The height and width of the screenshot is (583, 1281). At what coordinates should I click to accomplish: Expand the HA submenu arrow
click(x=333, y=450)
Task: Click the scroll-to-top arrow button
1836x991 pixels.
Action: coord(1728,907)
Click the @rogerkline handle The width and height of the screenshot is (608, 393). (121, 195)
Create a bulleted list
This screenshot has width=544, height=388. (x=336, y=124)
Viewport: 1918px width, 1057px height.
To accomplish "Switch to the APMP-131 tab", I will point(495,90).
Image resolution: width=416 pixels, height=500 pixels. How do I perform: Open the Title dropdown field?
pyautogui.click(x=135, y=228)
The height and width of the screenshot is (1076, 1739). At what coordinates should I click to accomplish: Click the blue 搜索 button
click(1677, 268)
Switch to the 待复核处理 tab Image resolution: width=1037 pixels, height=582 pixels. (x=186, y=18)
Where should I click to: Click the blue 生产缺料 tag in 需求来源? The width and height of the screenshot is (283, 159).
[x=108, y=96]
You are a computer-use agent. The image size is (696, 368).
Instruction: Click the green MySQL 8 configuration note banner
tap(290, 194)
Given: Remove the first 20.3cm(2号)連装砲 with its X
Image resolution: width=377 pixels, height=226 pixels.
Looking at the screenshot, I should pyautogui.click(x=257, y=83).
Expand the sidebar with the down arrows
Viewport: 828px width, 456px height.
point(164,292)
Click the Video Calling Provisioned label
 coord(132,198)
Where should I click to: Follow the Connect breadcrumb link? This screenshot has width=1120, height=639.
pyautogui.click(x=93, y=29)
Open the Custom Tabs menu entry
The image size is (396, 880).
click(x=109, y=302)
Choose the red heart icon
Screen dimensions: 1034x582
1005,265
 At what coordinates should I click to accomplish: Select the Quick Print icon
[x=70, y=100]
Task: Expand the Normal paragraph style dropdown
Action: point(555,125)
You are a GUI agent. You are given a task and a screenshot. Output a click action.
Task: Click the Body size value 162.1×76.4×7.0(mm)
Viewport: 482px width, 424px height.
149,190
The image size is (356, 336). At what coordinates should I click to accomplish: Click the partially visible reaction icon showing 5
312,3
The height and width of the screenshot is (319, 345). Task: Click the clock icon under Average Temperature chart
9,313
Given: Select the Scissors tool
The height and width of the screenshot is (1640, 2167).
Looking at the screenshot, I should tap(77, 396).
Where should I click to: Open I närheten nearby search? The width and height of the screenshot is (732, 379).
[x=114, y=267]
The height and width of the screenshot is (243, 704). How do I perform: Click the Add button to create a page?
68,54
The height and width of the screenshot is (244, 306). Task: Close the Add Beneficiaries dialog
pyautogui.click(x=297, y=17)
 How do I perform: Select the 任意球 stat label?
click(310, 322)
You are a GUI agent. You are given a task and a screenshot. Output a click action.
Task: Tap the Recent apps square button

▬▬▬▬▬▬▬▬▬▬

## Tu objetivo
Reproduce al pie de la letra cada línea del material de arriba, de la primera a la última.

## Respuesta esperada
The height and width of the screenshot is (583, 1281). At what coordinates should I click to accomplish: Expand the HA submenu arrow
click(x=333, y=450)
Task: Click the scroll-to-top arrow button
1836x991 pixels.
Action: coord(1728,907)
Click the @rogerkline handle The width and height of the screenshot is (608, 393). (121, 195)
Create a bulleted list
This screenshot has width=544, height=388. (x=336, y=124)
Viewport: 1918px width, 1057px height.
To accomplish "Switch to the APMP-131 tab", I will point(495,90).
Image resolution: width=416 pixels, height=500 pixels. How do I perform: Open the Title dropdown field?
pyautogui.click(x=135, y=228)
The height and width of the screenshot is (1076, 1739). At what coordinates should I click to accomplish: Click the blue 搜索 button
click(1677, 268)
Switch to the 待复核处理 tab Image resolution: width=1037 pixels, height=582 pixels. (x=186, y=18)
Where should I click to: Click the blue 生产缺料 tag in 需求来源? The width and height of the screenshot is (283, 159).
[x=108, y=96]
You are a computer-use agent. The image size is (696, 368).
Instruction: Click the green MySQL 8 configuration note banner
tap(290, 194)
Given: Remove the first 20.3cm(2号)連装砲 with its X
Image resolution: width=377 pixels, height=226 pixels.
Looking at the screenshot, I should pyautogui.click(x=257, y=83).
Expand the sidebar with the down arrows
Viewport: 828px width, 456px height.
point(164,292)
Click the Video Calling Provisioned label
 coord(132,198)
Where should I click to: Follow the Connect breadcrumb link? This screenshot has width=1120, height=639.
pyautogui.click(x=93, y=29)
Open the Custom Tabs menu entry
The image size is (396, 880).
click(x=109, y=302)
Choose the red heart icon
Screen dimensions: 1034x582
1005,265
 At what coordinates should I click to accomplish: Select the Quick Print icon
[x=70, y=100]
Task: Expand the Normal paragraph style dropdown
Action: point(555,125)
You are a GUI agent. You are given a task and a screenshot. Output a click action.
Task: Click the Body size value 162.1×76.4×7.0(mm)
Viewport: 482px width, 424px height.
149,190
The image size is (356, 336). At what coordinates should I click to accomplish: Click the partially visible reaction icon showing 5
312,3
The height and width of the screenshot is (319, 345). Task: Click the clock icon under Average Temperature chart
9,313
Given: Select the Scissors tool
The height and width of the screenshot is (1640, 2167).
Looking at the screenshot, I should tap(77, 396).
Where should I click to: Open I närheten nearby search? The width and height of the screenshot is (732, 379).
[x=114, y=267]
The height and width of the screenshot is (243, 704). How do I perform: Click the Add button to create a page?
68,54
The height and width of the screenshot is (244, 306). Task: Close the Add Beneficiaries dialog
pyautogui.click(x=297, y=17)
 How do I perform: Select the 任意球 stat label?
click(310, 322)
You are a GUI agent. You are given a task and a screenshot. Output a click action.
Task: Tap the Recent apps square button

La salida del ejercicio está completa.